After the unseemly bagarre in St Ursula’s Church, the two women thought it wiser not to return home, where Fabritio might have been waiting to conclude unfinished business. They opted to go and take refuge in the home of an old friend of the family, Anna, daughter of the late Stefano Ordan, who lived in Strada Reale, next door to the church and convent of St Catherine.

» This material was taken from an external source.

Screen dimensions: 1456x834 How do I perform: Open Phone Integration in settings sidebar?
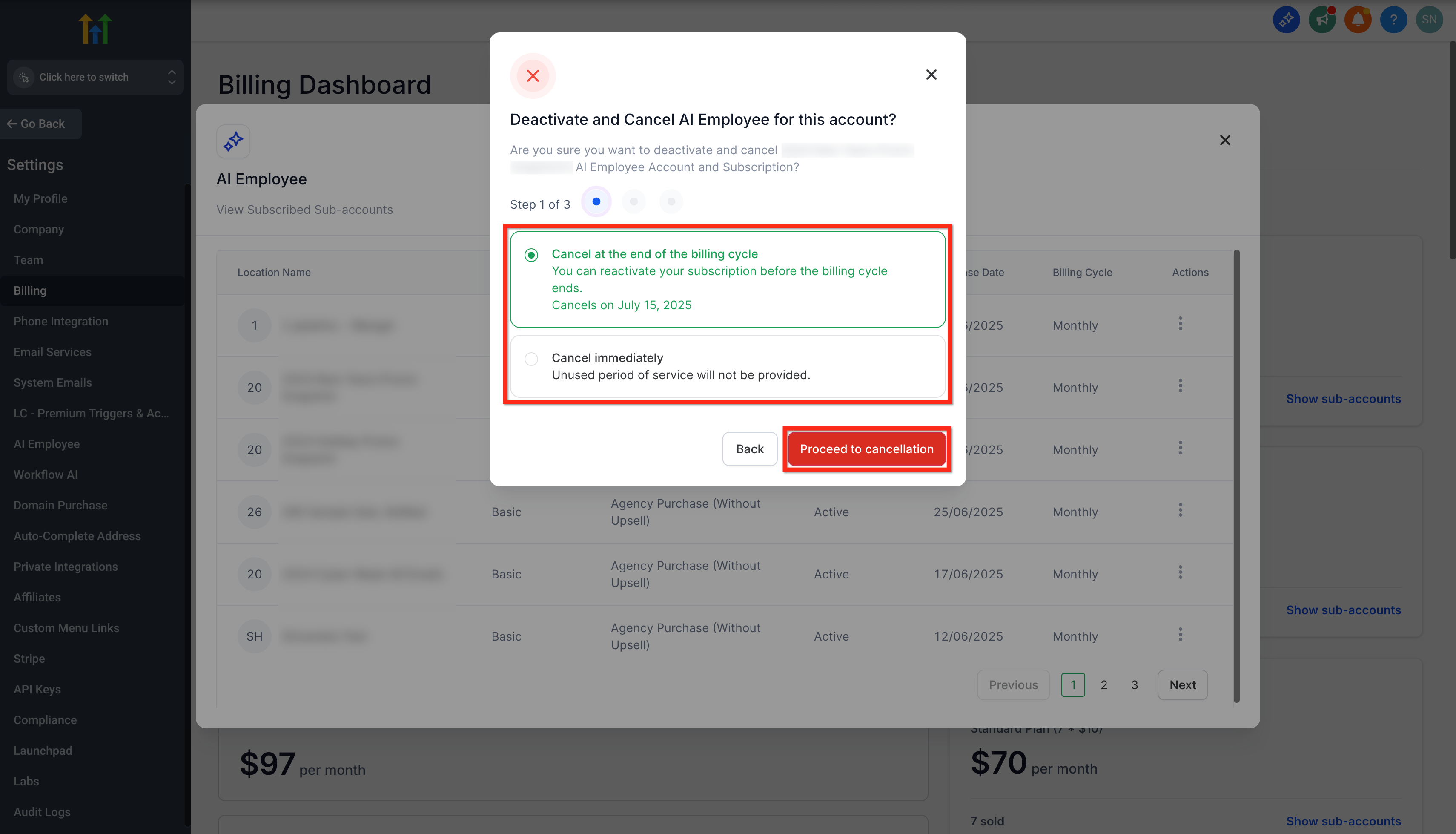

In the afternoon, il Signor Filippo, an officer of the Grand Master, knocked on the door of Anna Ordan, and formally ordered Maria Muxi in the name of the Grand Master not to leave the house for any reason whatsoever, and Anna Ordan to keep the front door securely locked, under penalties of 200 scudi to be paid in default. The Grand Master obviously did not intend house arrest as punishment, but to protect the two ladies from the fury of Fabritio. This Signor Filippo is mentioned repeatedly in the evidence, but not one witness could remember his surname.

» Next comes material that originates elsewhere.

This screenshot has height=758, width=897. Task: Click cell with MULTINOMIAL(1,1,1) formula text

Portrait of Grand Master Perellos who took the sides of Maria Muxi and Fra Francesco Cutelli in the confrontation.Portrait of Grand Master Perellos who took the sides of Maria Muxi and Fra Francesco Cutelli in the confrontation.

A surprise knock on Anna Ordan’s door the next Sunday turned the tables over. The ladies of the house opened as they thought it was a sailor asking for something. The person came in, instantly removed the stanghe from behind the door and flung it wide open. In marched four or five very determined heavies with the personal sedan chair of the Inquisitor, Giacinto Messerano, to take Maria Muxi away by force. They overcame the feeble and lachrymose resistance of the women, and forcibly loaded the hysterical Maria in the sedan chair carried by two men in livery. They hurried her to the Marina where a boat was waiting to row her to the Inquisitor’s palace in Vittoriosa.

The violent kidnap had obviously been prompted by Fabritio, who had good friends at the Inquisitor’s and whose father was its patentee. In fact, Maria was taken to live with Pietro Gristi, vice-chancellor of the Inquisition – “a relative of ours”, auntie Euphemia Attard adds reassuringly.

All this sounds entirely surreal to me. Much ado about the everythings of nothing.

In this saga, Giacobino Muxi figures not at all. If not absent, he is ignored. He has left only the faintest of trails in the annals of Malta: in 1659 he had stood as witness to the celebrated architect Francesco Buonamici in a contract of works for the decoration of the chapel of Our Lady of Philermos in St John’s Conventual Church. Not much else besides.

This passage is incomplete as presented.